Now, I don't mean adult in the sense that most do. Adult does not have to mean a work contains excessive swearing or sex (or is pornographic). No, Above is adult in the sense it has beautiful language and is told by an unreliable narrator. The author, Leah Bobet, has crafted an exceedingly gorgeous book that is told to us by a home-schooled storyteller (identified as a Teller in the book) that actually sounds as if it was told by a home-schooled storyteller and not an English student high on absinthe. The writing is amazingly consistent and transparent. It never feels artificial, never feels forced. As a writer myself I understand how hard that is to achieve, so I must tip my hat to Miss Bobet for doing such a superb job.

The best part is, that after finishing the book, I'm still not sure if the narrator was crazy and the whole thing was a delusion. It's almost of if this is Schrodinger's plot. It can be both real and unreal at the same time.

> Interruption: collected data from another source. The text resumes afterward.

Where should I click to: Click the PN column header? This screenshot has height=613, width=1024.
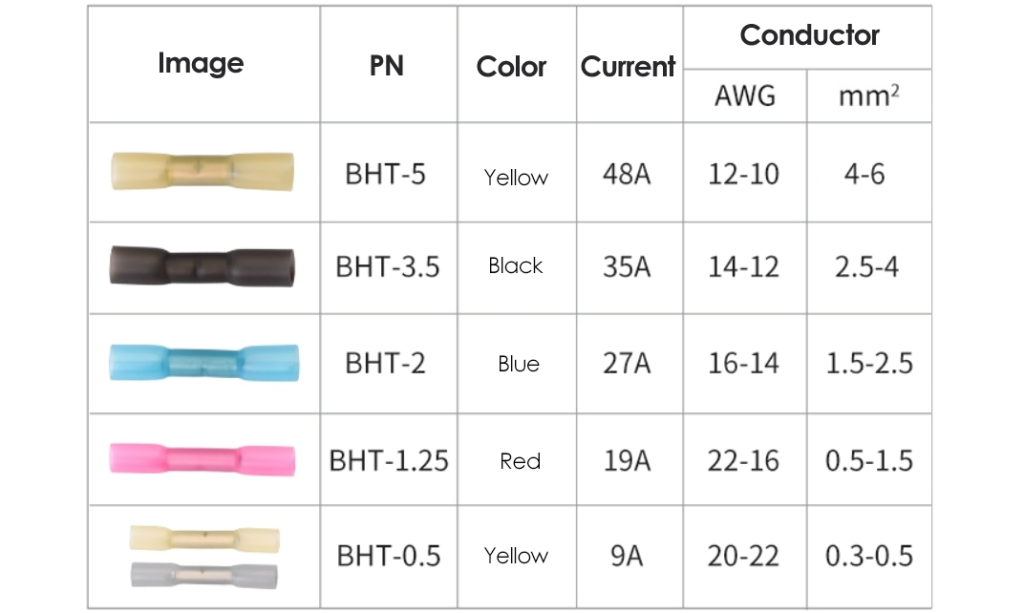coord(387,67)
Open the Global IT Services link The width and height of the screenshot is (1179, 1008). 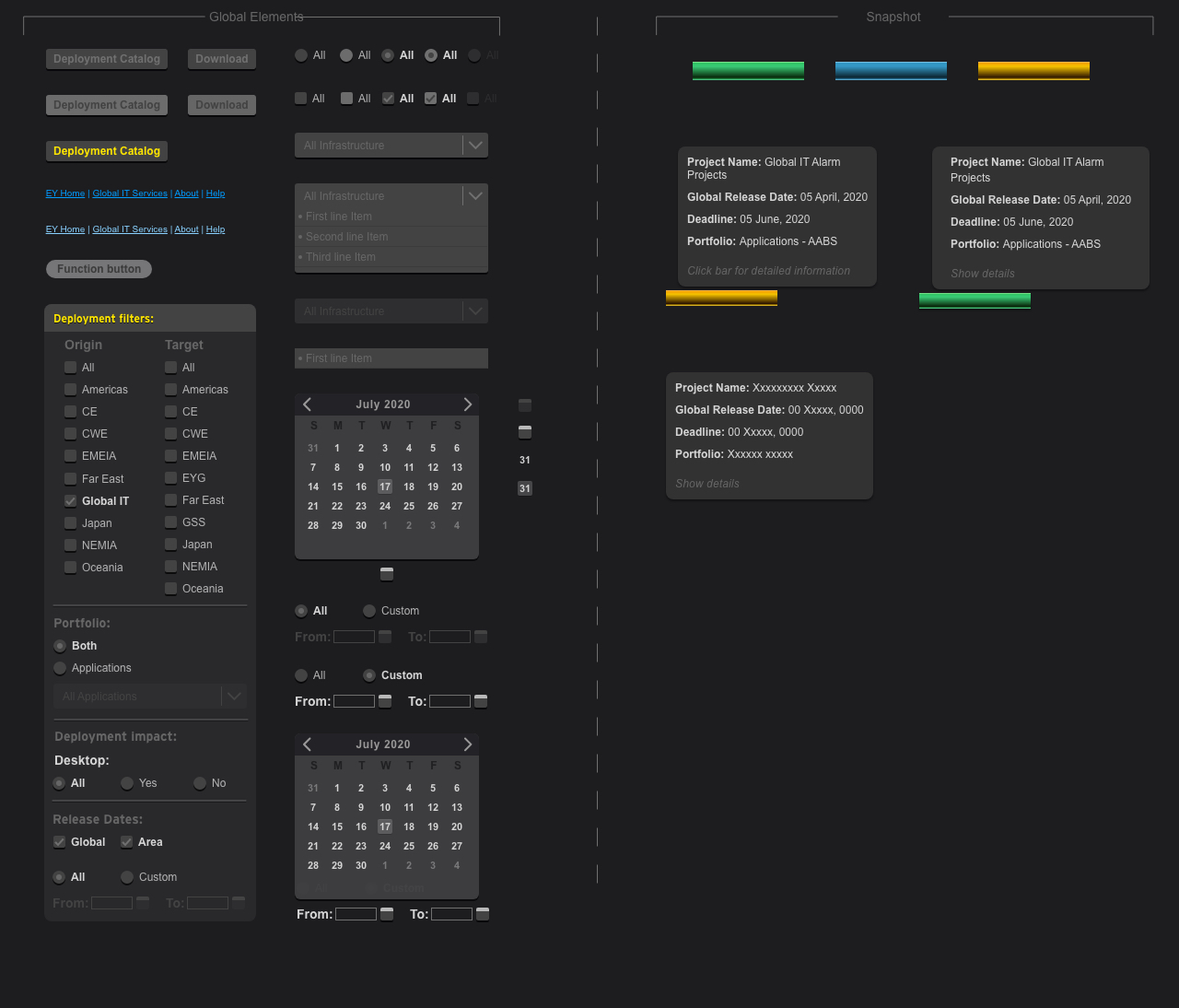coord(129,193)
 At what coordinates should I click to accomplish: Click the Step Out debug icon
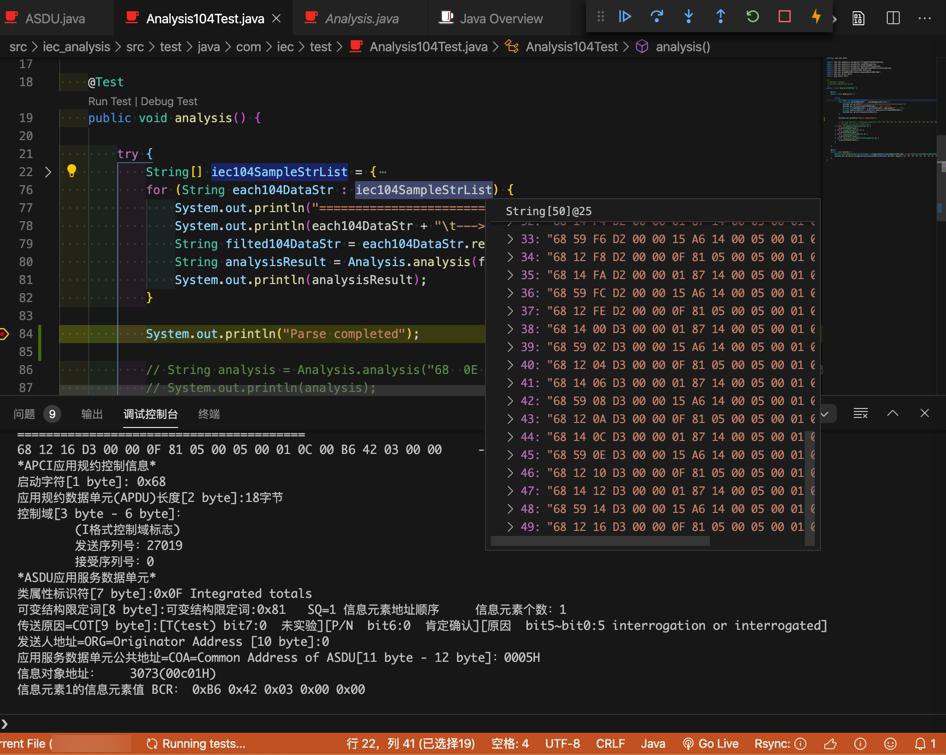pyautogui.click(x=720, y=17)
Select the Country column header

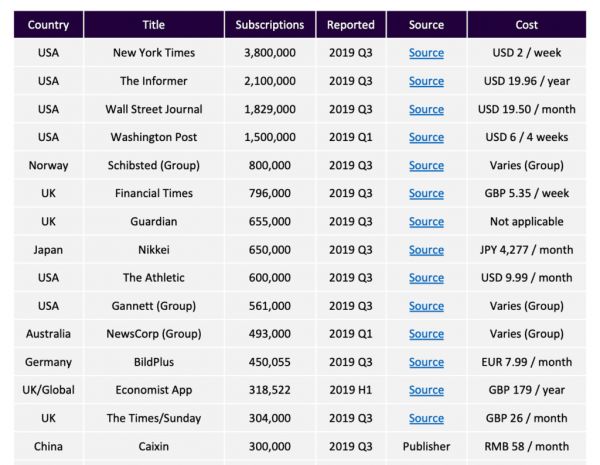tap(48, 24)
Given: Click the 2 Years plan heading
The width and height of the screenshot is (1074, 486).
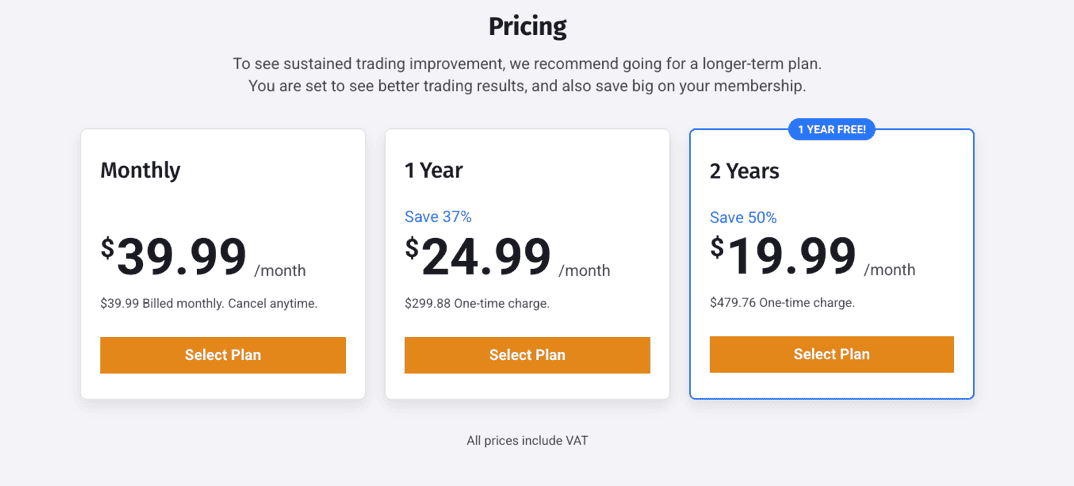Looking at the screenshot, I should (x=744, y=171).

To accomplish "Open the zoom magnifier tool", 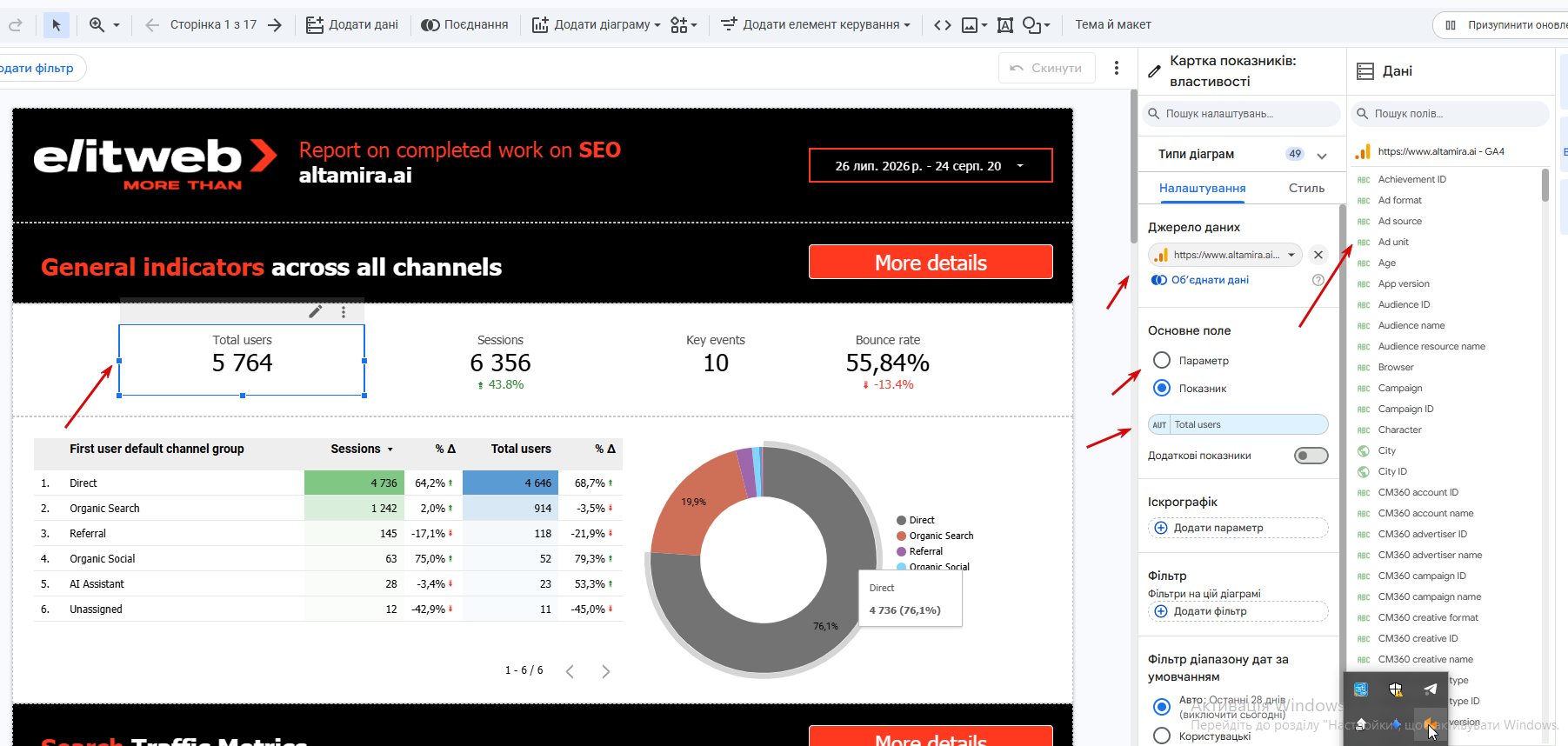I will 104,25.

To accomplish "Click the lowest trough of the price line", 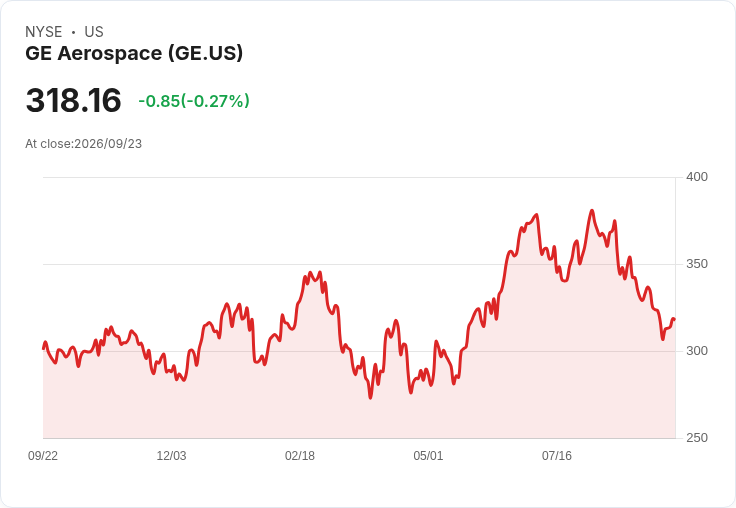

If Above is what kids are reading these days then there is hope for the future. If you have kids, please go out and get them a copy. You'll be doing them a huge favor and expanding their minds greatly.

Friday, May 4, 2012

The Dork Review: Marvel's The Avengers

I just got back from seeing this movie, and while I'd normally wait and think a bit before posting a review I just couldn't with this one. I don't think my opinion is going to change if I take eight hours to sleep and have my subconscious work on it.


My friends and I left the theater raving about this movie, going over our favorite scenes, repeating some of the best lines. It's been awhile since I've enjoyed a movie this much.

So why should you go see it? The Avengers is the big payoff from all the other Marvel movies. This is what they've been building up to these last few years. This is what a superhero movie can truly be.

None of the heroes played second fiddle in this movie, and I mean none. Joss Whedon is a master of working with ensemble casts and it really and truly shows with this movie. Even characters one would deem minor, such as Agent Phil Coulson, get their time in the sun and have a real and true effect on the story.

There was action, drama, humor, and complete and utter heart. Sitting in the theater I believed in this world, in these people. Each and every one of them was a complete and real character, and each one was truly a hero in their own way.

The highest compliment I can give this movie is that even the parts I saw coming a mile away were still awesome, and never left me sitting smugly in my seat saying to myself "Yeah, saw that one coming."

Go and see this movie. Then see it again and catch the bits you missed because you were laughing or cheering too hard. At the end of the movie the entire audience I was in actually started clapping.

Oh, and there are two stinger scenes at the end, one near the beginning of the credits and one at the very end. Both are worth waiting for.